§ **AIM OF THE EXERCISE**
Pictures are to be left out; everything else in the records must be repeated exactly.

§ **EXTRACTED ENTRIES**
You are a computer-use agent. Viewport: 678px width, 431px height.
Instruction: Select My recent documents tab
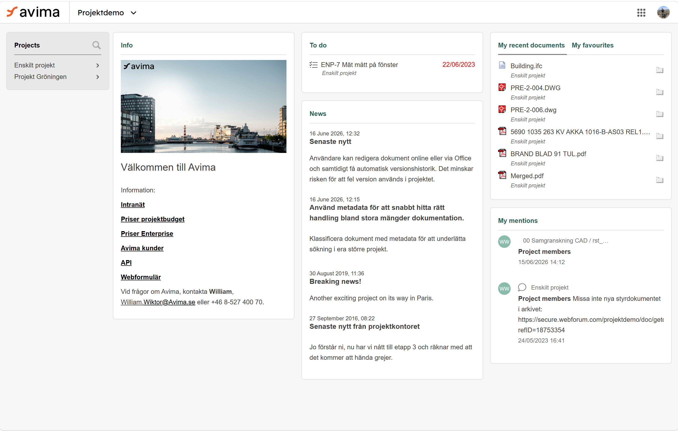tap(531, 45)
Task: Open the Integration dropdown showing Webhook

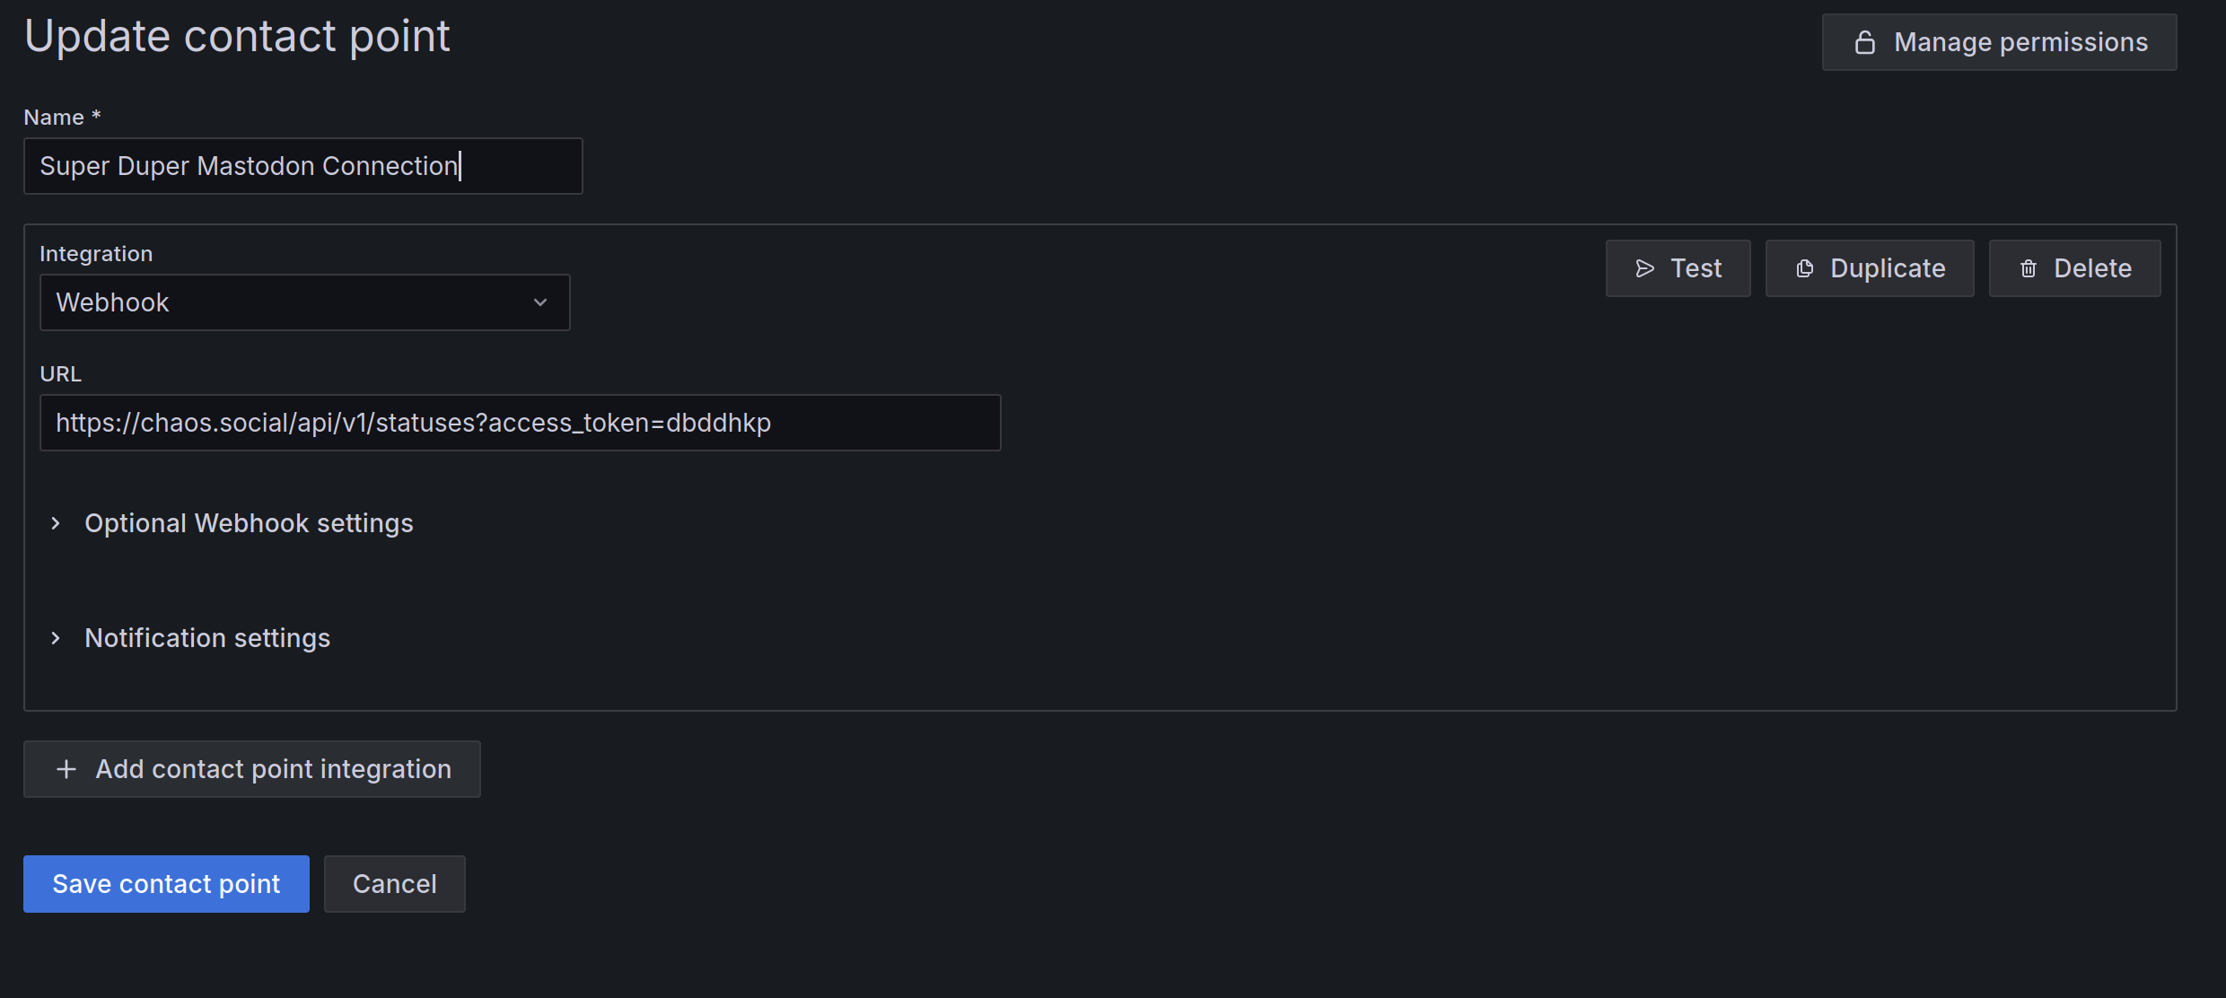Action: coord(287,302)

§ **EXPECTED ANSWER**
You are a computer-use agent. Viewport: 678px width, 431px height.
Instruction: Select My recent documents tab
tap(531, 45)
Task: Open the Integration dropdown showing Webhook

Action: coord(287,302)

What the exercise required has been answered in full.